Service Solidarité internationale : –
02 605.11.96
Sur le terrain : la puissance de la chaîne humaine
En mars, une dizaine de trentenaires, réunis dans #HelpUkraine, ont affrété un bus jusqu’en Ukraine. Ils sont repartis ce 19 avril pour un nouveau sauvetage. Extraits du premier journal de bord de Marine Vincent.
16 Mars : Après une semaine de nuits blanches et d’émotions, nous voilà sur la route dans notre autocar de 80 places rempli grâce aux dons. Direction Medyka, poste-frontière entre la Pologne et l’Ukraine. Notre objectif est double. À l’aller: apporter sur le terrain des biens de première nécessité qui seront distribués exclusivement à des ONG polonaises actives à Medyka et à la Croix-Rouge polonaise. Au retour : offrir la possibilité à 72 réfugiés de venir en Belgique…il y a 3 jours, nos contacts directs sur le terrain nous demandaient des drones et des gilets pare-balles. Hier, des sacs mortuaires. Nous acheminons donc plus de 200 caisses de vivres et médicaments. Et 400 sacs mortuaires.
18 mars : Après 13 heures de route, on s’arrête à Poznán sur le parking d’un Lidl où nous attendent trois grosses cylindrées, coffres ouverts. Mykolaj est là avec des amis. Il acheminera le matériel militaire et médical en Ukraine. On se serre la main, voir les gens en vrai concrétise l’action. Les coffres pleins, on se regarde, on se photographie ensemble, comme si on pourrait un jour oublier. Ce matin, Mykolaj nous envoie des photos : il y est arrivé ! Au Parc des expositions de Varsovie transformé en gare de la solidarité, des centaines de réfugiés ukrainiens affluent chaque jour.

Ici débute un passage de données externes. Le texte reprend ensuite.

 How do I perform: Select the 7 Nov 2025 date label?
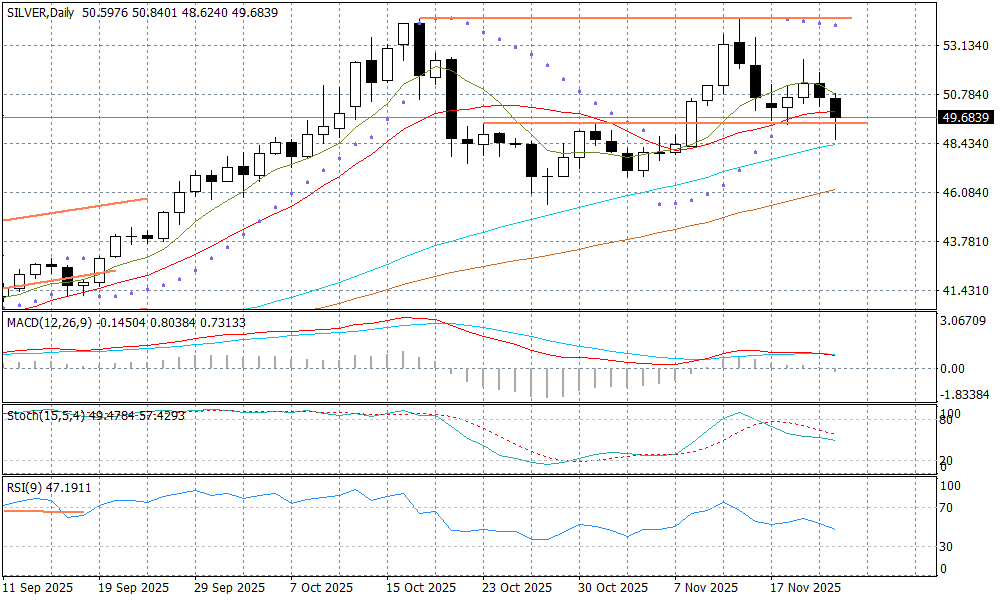(x=706, y=587)
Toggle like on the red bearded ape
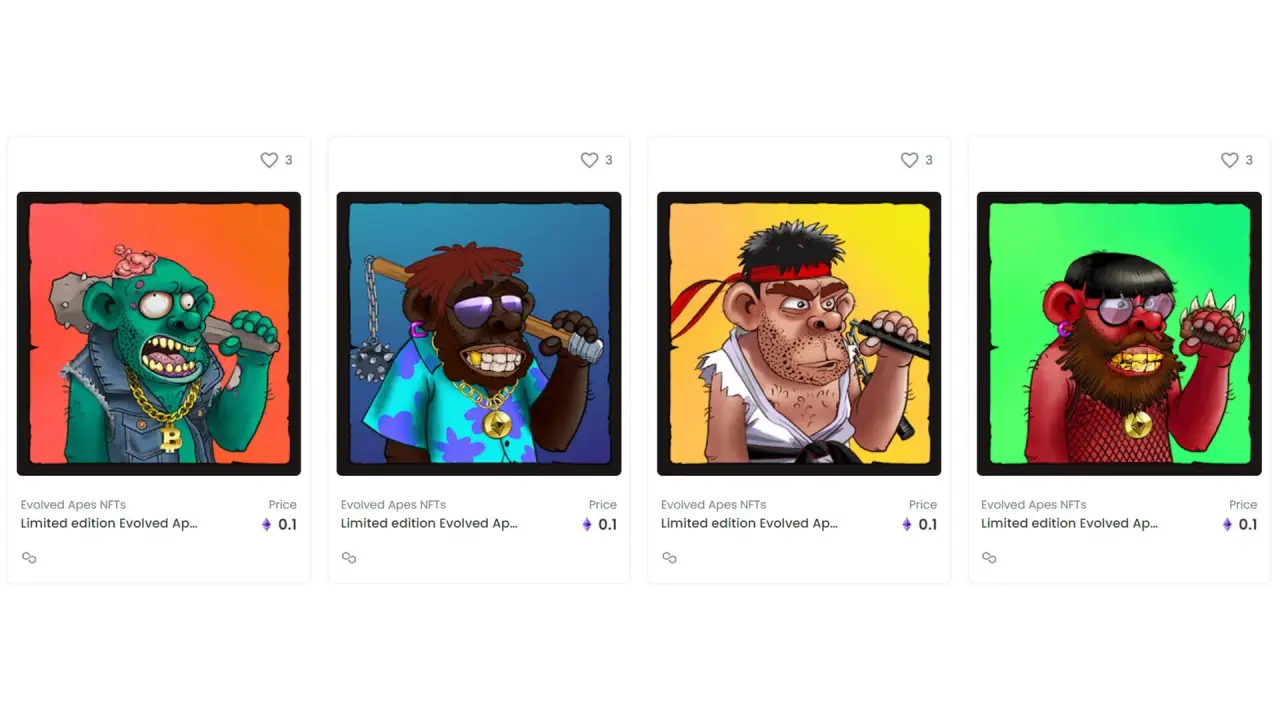 (1229, 160)
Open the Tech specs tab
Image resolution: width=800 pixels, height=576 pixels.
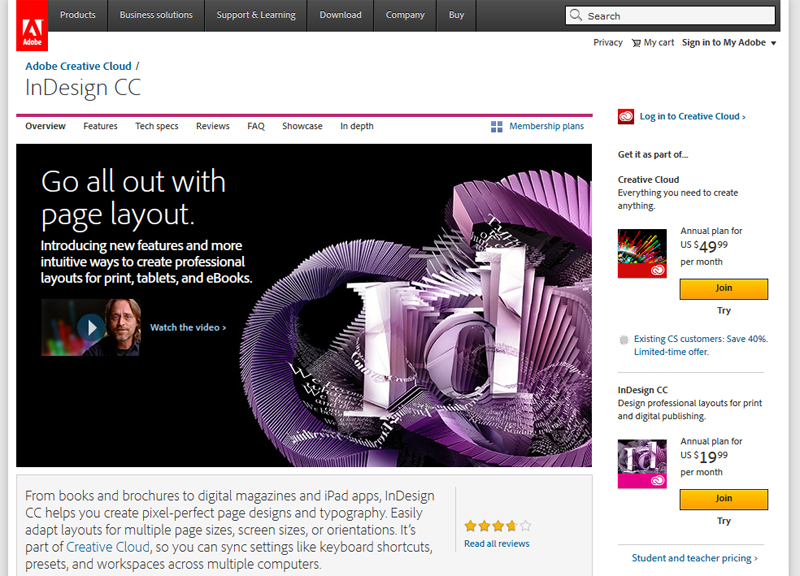click(157, 127)
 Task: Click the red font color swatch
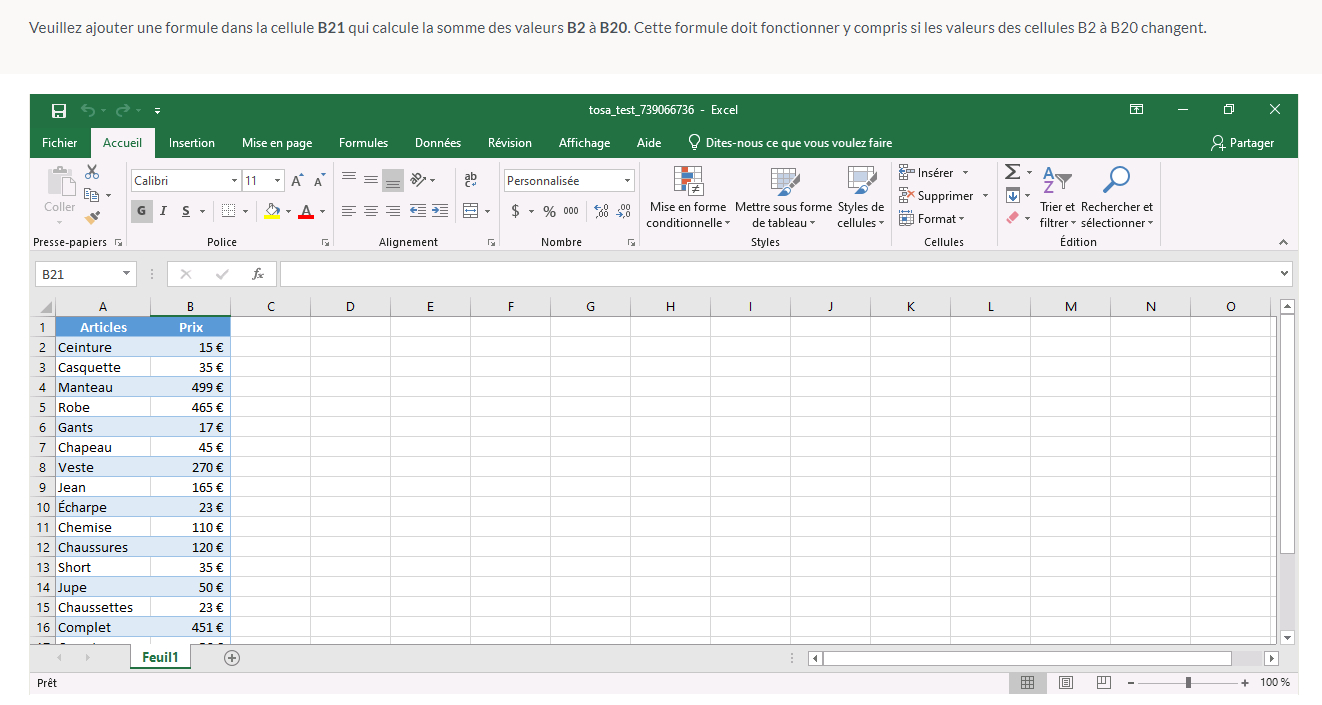[306, 211]
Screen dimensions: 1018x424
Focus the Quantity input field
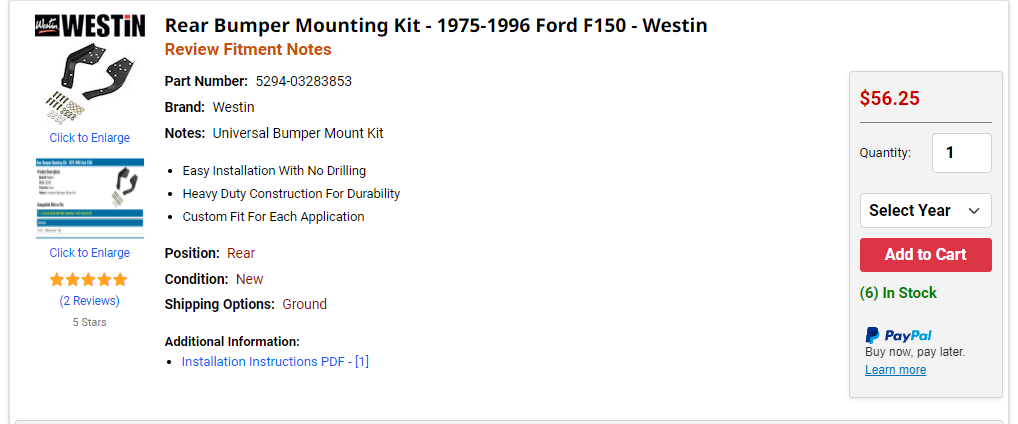(x=962, y=153)
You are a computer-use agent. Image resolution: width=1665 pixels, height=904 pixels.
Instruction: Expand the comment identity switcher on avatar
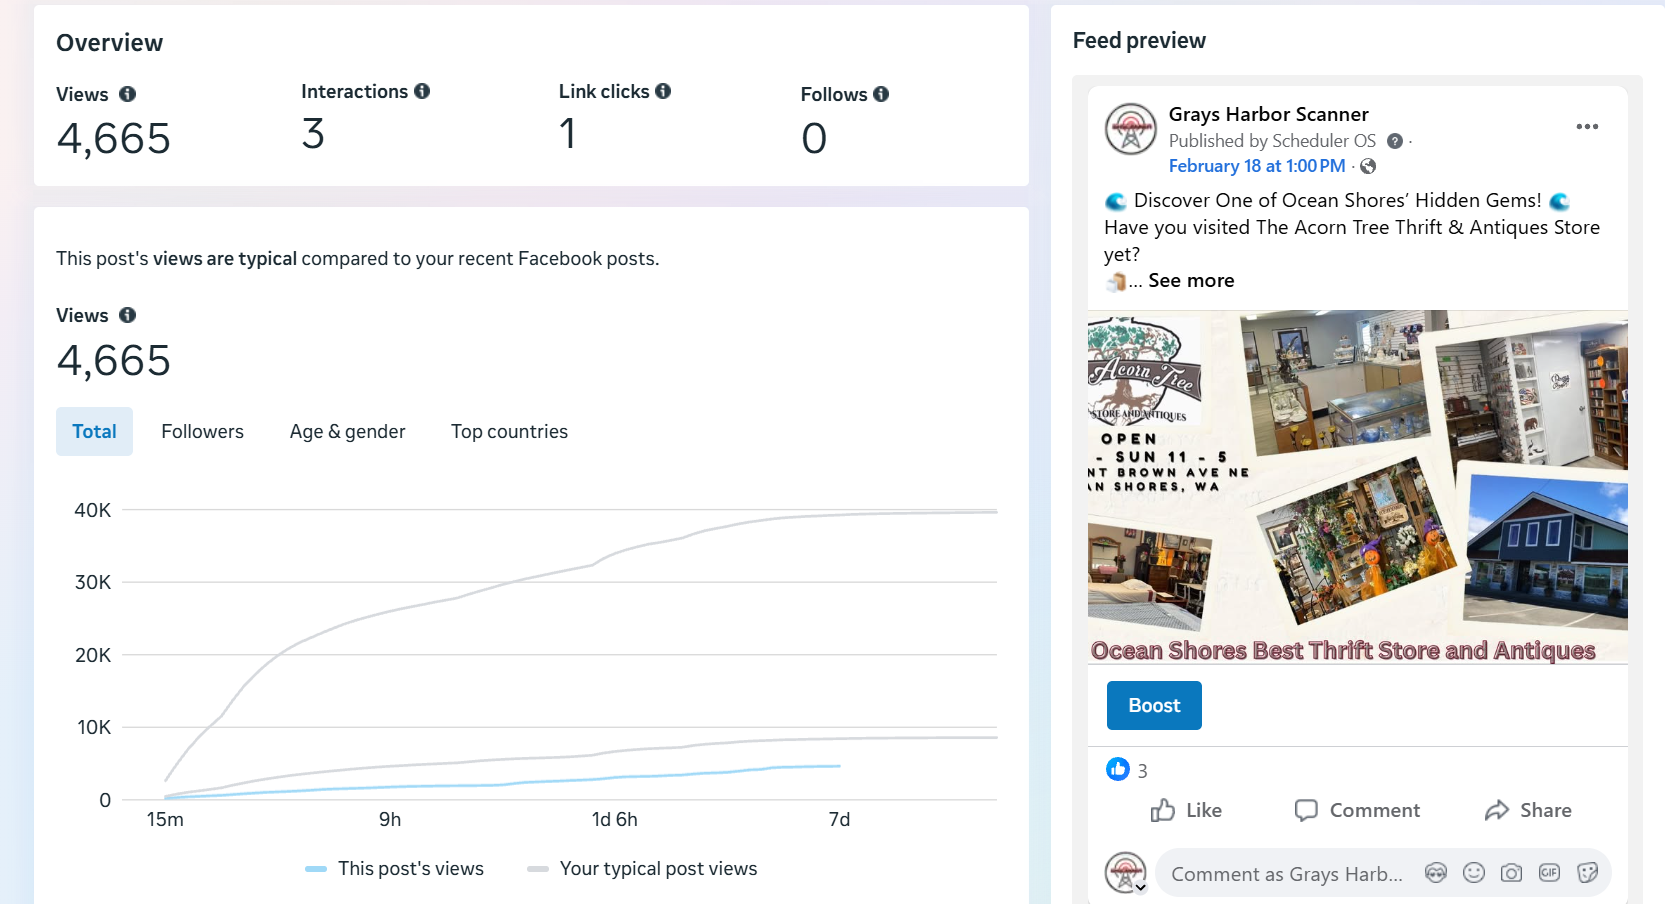coord(1140,887)
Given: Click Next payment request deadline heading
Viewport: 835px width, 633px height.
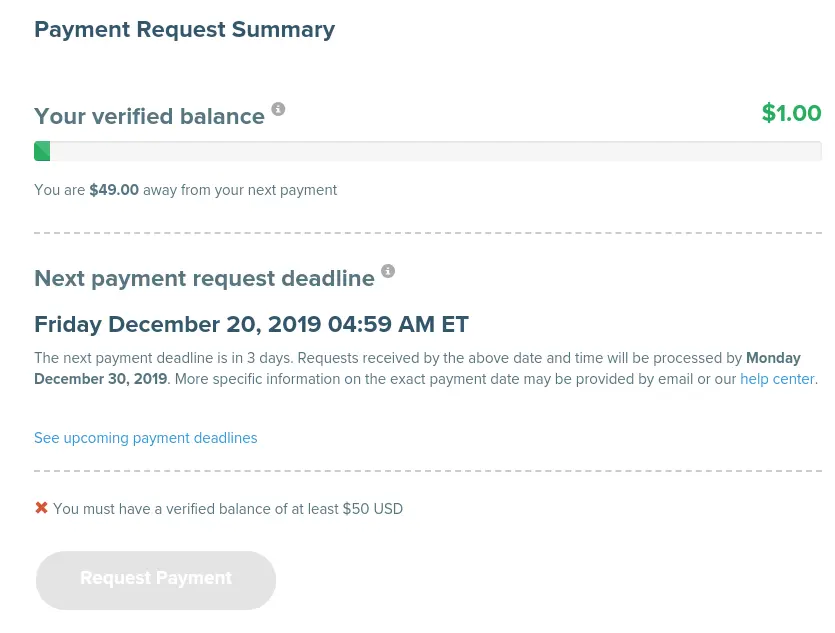Looking at the screenshot, I should [x=204, y=278].
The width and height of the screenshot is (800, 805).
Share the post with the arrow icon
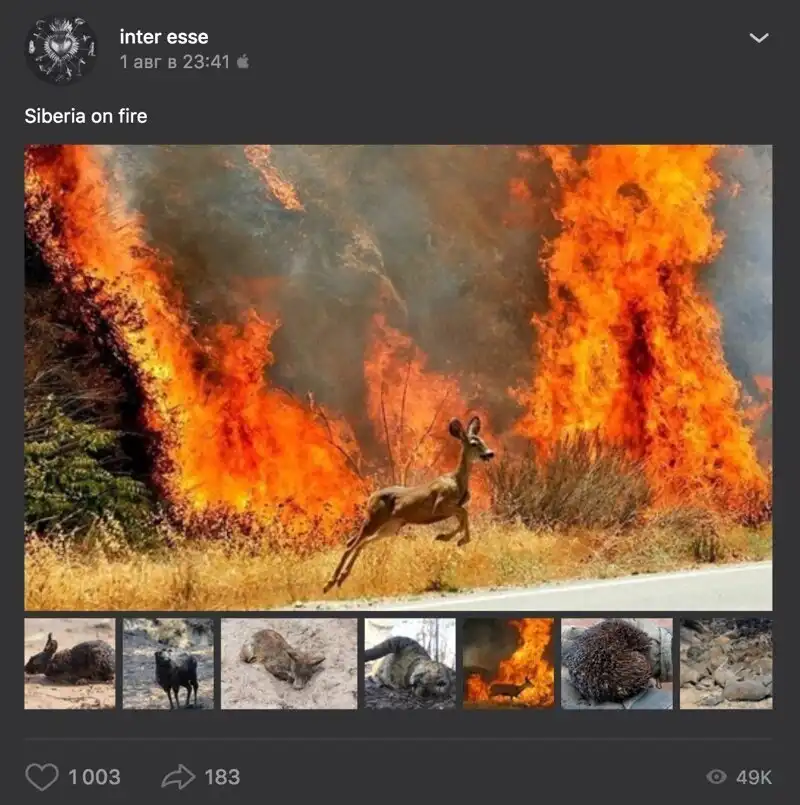pos(178,777)
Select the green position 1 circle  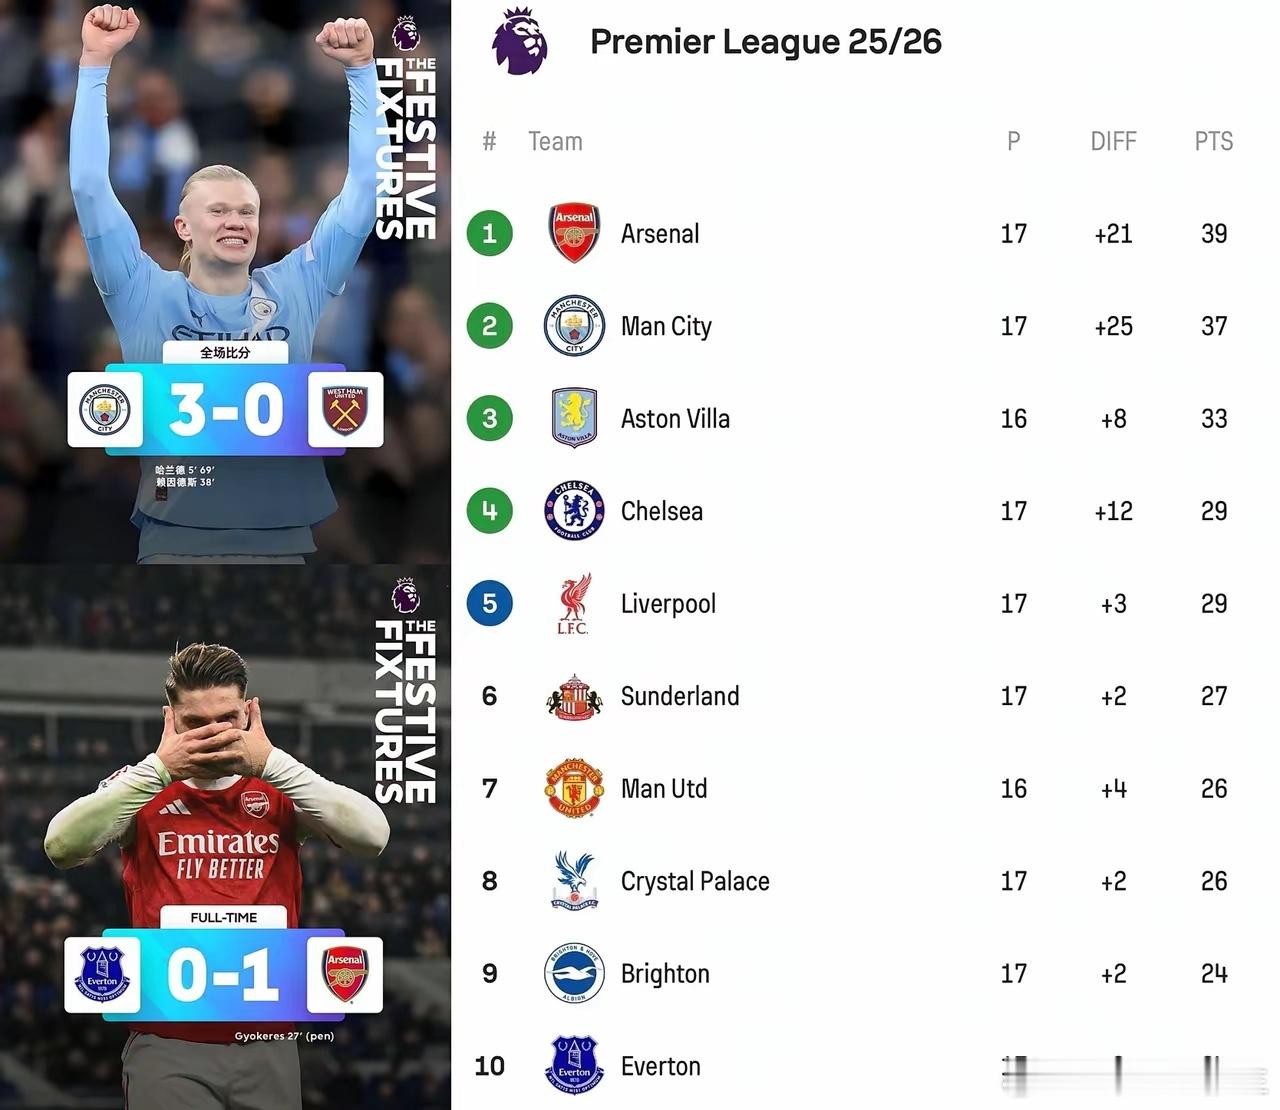click(489, 233)
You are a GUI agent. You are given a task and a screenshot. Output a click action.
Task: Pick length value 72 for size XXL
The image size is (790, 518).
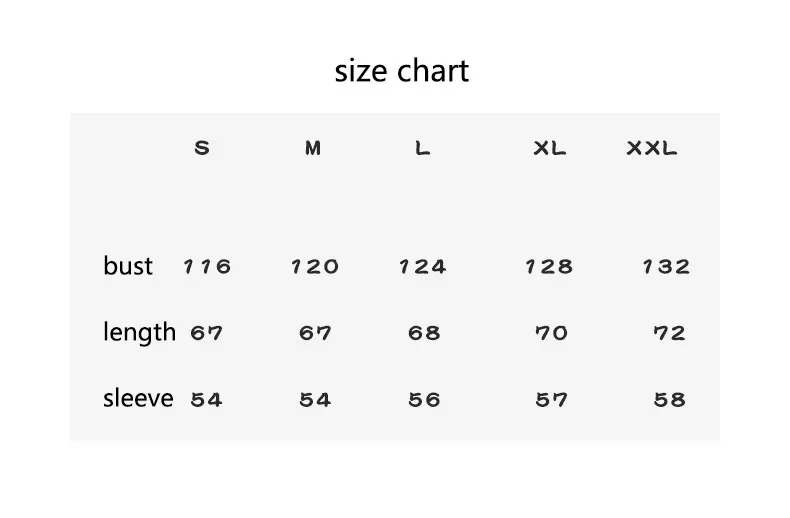(669, 333)
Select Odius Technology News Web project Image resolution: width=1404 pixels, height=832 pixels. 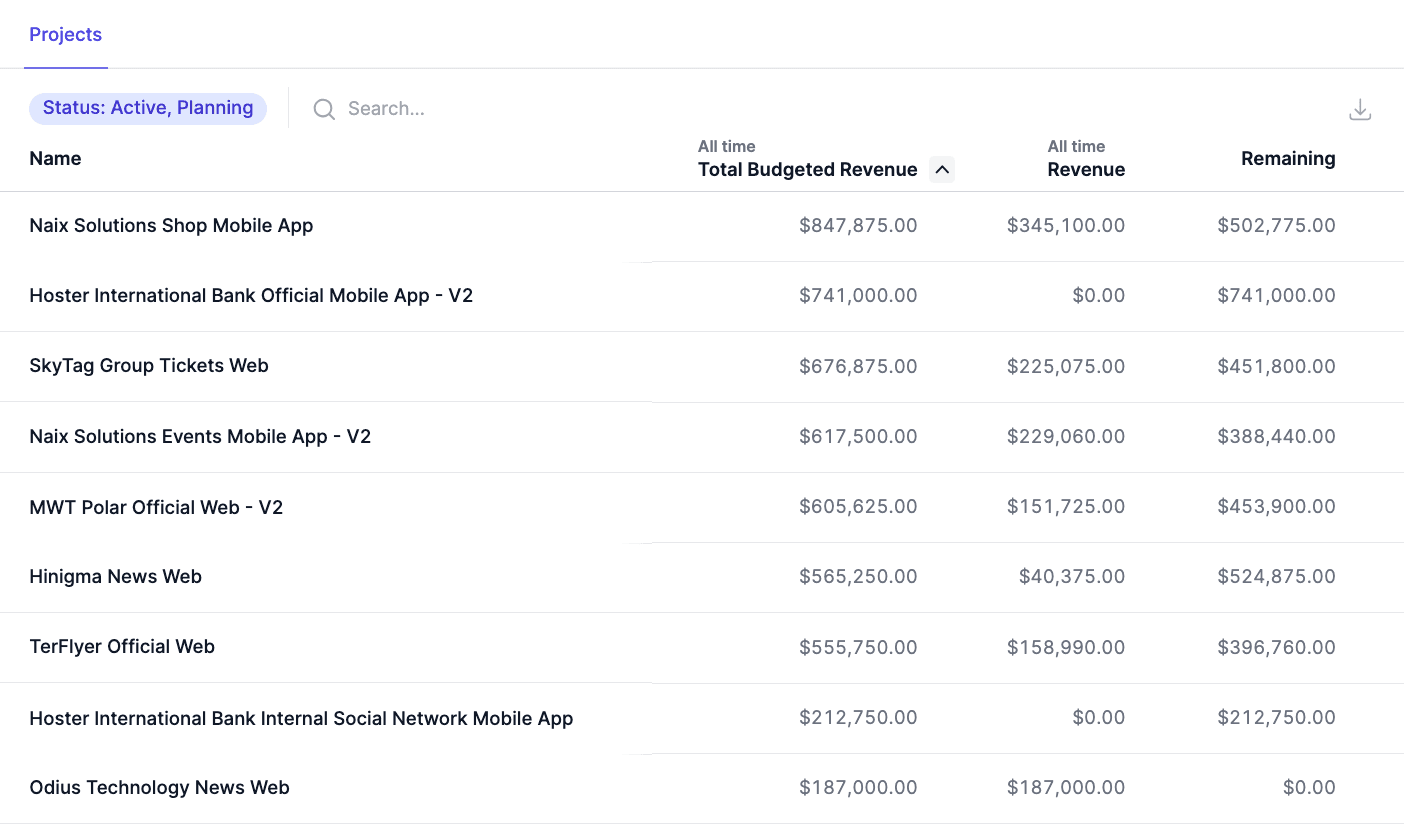point(160,788)
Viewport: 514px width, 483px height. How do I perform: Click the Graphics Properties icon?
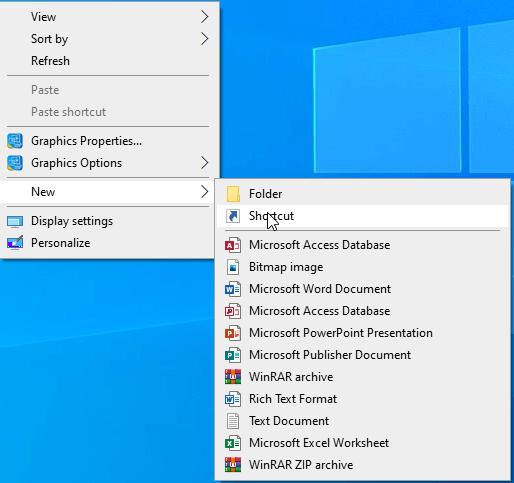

Ils n’ont que quelques minutes pour décider leur destination. Les destins se jouent parfois à rien. On parle beaucoup de chaîne humaine de la solidarité. Ce n’est ni un mythe ni une légende. C’est fort et tangible. C’est émouvant et efficace. Surtout plein d’amour.
19 mars. À l’arrivée, sur le parking de l’EFP rue de Stalle, l’appréhension est palpable. Pour ces familles, à part nous, il n’y a que des inconnus. Grâce à BXLRefugees, les familles d’accueil commencent à arriver et les matchs s’improvisent, des relations nouvelles se créent sous nos yeux. La fameuse chaîne humaine continue et bien d’autres encore vont se créer. Sur le terrain, les associations, comme la Croix-Rouge font un boulot merveilleux.
#HelpUkraine, c’est Marine Vincent, Pierre Jadot, Laura Krsmanovic, Alexia Turlot, Alina Zhuk, Lena Simonne, Julie David de Lossy, Daphné de le Vingne, Robin Walschot et Hélène Rolin.